> [INSTRUÇÕES DA TAREFA]
No texto em estudo, qual personagem Johnny Massaro interpreta?

Suzano, personagem de Johnny Massaro, um jovem estudante que retorna a Vitória. Foto: Felipe Amarelo

Como seriam essas pessoas? Como eram seus corpos? Como se movimentavam pela cidade? Quais eram seus sonhos? Se perguntava o diretor. “A pesquisa me ajudou muito a conseguir inventar com responsabilidade a história desses primeiros soldados”, afirma. Implica não só a caracterização de cada um deles como a ambientação da trama, com seus cenários, que passam por reconstruir espaços frequentados das comunidades LGBTQIA+ em tempos em que o preconceito era ainda maior.

O fato do filme ser totalmente protagonizado por esta comunidade, algo pouco comum na cinematografia brasileira, ganha ainda mais relevância em um momento em que o governo federal de Jair Bolsonaro vem promovendo ataques a inúmeras políticas públicas voltadas para este público, inclusive na Agência Nacional de Cinema (Ancine). No Espírito Santo, onde o filme acontece, o conservadorismo continua demonstrando sua força social, sendo que em pleno 2022, o mês do orgulho LGBTQIA+ e suas semanas seguintes ficam marcados por episódios bizarros como ataques de um deputado a um evento cultural sobre o tema, aprovação por vereadores de Vitória de um projeto transfóbico e um secretário de Cultura da Capital dizendo que políticas para essa comunidade não fazem parte da atual gestão. Apesar de recorrer ao passado – relativamente recente, vale dizer -, Os Primeiros Soldados pode despertar com sutileza ao espectador questões ainda bem atuais.

> [DADOS DE ENTRADA]
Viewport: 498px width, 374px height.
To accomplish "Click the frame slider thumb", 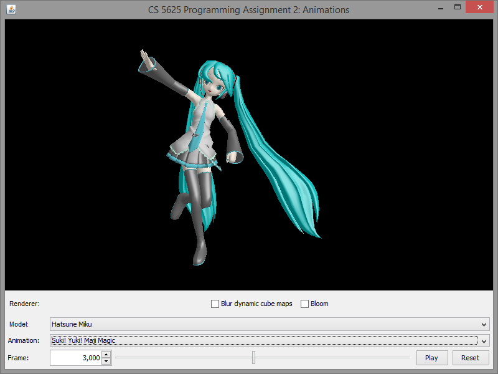I will [x=253, y=357].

> [RESPOSTA DO EXERCÍCIO]
Suzano, um jovem estudante que retorna a Vitória.